Perhaps if Cargo.toml or some other file (Releases.toml?) existed to correlate semver and version control, but without that I wouldn't see it providing any benefit beyond just using paths really.

There is a .cargo_vcs_info.json in recently published crates that contains commit hash of the checkout at the time of publishing. However, there is never any guarantee about relationship between code on crates.io and git (there are exclude directives in Cargo.toml, and of course it's always possible to reset git repo to any commit and publish something completely different).

BUT "spinning crates.io" is an entirely unnecessary complication you never need. You can specify mixed crates.io+path and crates.io+git dependencies. There are [patch.crates-io] and [patch.'git url'] directives that can be set for the entire workspace. And if all else fails, there's source replacement in .cargo/config that only needs a local path to a git clone of the index.

If you use dependency versioning diligently, then a wrong commit will cause a version mismatch, and from the error message it will be known which version is needed (although I must admit that when developing mostly within git I forget to bump deps' versions).

You can also specify rev or tag for dependencies in Cargo.toml requiring a specific commit that you want. If commit/tag is too specific, you can require a branch (and a version range if branch is too ephemeral).

But in the end if you want multiple repositories, and something on top of them that tracks them and their versions — that's git submodules, unfortunately.

It's possible to independently make a cargo workspace for crates living in different git repositories by using submodules and [patch.'git url'] dep = {path = "./dep"} overrides.

1 Like

Correct, I do not want to replicate crates.io.

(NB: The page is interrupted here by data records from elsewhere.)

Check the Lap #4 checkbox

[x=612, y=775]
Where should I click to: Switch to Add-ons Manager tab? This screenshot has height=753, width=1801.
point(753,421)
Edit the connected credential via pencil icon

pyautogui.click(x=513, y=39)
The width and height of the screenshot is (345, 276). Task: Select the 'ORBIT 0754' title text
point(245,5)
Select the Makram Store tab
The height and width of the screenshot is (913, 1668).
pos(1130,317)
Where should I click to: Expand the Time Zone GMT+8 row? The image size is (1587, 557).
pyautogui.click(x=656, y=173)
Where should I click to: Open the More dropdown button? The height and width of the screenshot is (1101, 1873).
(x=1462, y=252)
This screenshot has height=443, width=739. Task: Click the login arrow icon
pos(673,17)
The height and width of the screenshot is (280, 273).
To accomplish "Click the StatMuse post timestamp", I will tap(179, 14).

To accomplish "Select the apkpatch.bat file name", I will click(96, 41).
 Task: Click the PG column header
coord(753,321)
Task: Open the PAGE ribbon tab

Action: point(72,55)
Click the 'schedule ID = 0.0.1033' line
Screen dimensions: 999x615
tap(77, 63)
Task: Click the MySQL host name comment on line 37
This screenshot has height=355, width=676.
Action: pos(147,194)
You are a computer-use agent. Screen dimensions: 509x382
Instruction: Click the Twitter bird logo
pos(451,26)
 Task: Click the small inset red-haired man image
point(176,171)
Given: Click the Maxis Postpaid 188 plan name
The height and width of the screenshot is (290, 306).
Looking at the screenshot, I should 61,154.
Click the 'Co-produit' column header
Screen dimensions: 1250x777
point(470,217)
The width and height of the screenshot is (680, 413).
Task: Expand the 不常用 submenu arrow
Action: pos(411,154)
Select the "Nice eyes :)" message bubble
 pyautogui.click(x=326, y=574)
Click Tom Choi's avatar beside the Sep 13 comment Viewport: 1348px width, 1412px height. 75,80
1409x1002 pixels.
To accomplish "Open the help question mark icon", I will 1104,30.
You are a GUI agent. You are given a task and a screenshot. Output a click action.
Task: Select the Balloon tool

I should add, however, that the source replacement in .cargo/config cannot be used to tell Cargo how to find local unpublished crates.

Thanks for pointing out .cargo_vs_info.json, It is a bit unfortunate that this exists in the published crate rather than a list of version/sha1 in the crates.io-index. As it is given an arbitrary git repository, to figure out the crates derived from it, you would need to read Cargo.toml, check crates.io download every cargo package, attempt to rebuild the published crate, check the chksum against the crates.io-index... as you say there is no guarantee that this last step will work (e.g. if the history was rewritten since the crate was released, or presumably any number of reasons).

I know about the Cargo.toml patch directives and .cargo/config, the main thing that is bothersome about these is that

  • Cargo.toml is checked into the repository, mixing local build stuff with remote build stuff, so I end up stashing these a lot.
  • There is no option afaict to specify the path to .cargo/config so we need to switch around filesystem state

Finally, I wasn't suggesting replicating all of crates.io, just populating an instance of a registry served from local git repositories

Correct, but I believe that we were discussing out-of-tree path dependencies instead. If one replaces a git source with a path source, I'm pretty sure that the rev and related information is ignored. The safe way to do things is, as you have mentioned, git submodules. Submodules are presently how I solve this problem. This approach does come with a number of drawbacks, as mentioned above.

@ratmice, are you trying to do something similar to me? If so, can you describe your current workflow?

1 Like

@cbs228 my workflow is currently basically ad-hoc modification via [patch], migrating at various times back and forth between

  • path="../foo",
  • git = "https://somewhere.org/foo.git",
  • version = "..." once everything finally gets upstreamed.

I suppose I am trying to do something similar to you, in that I think the current workflow i use is fairly tedious.

If i can just always use the last option along with the registry="some_local_registry" configured via .cargo/config, And ensure that the cargo publish stuff can be done reproducibly from a local git repository to my local registry, and checked against crates.io-index checksums it could eliminate a lot of fiddling and conflicts that currently arise from modifying Cargo.toml.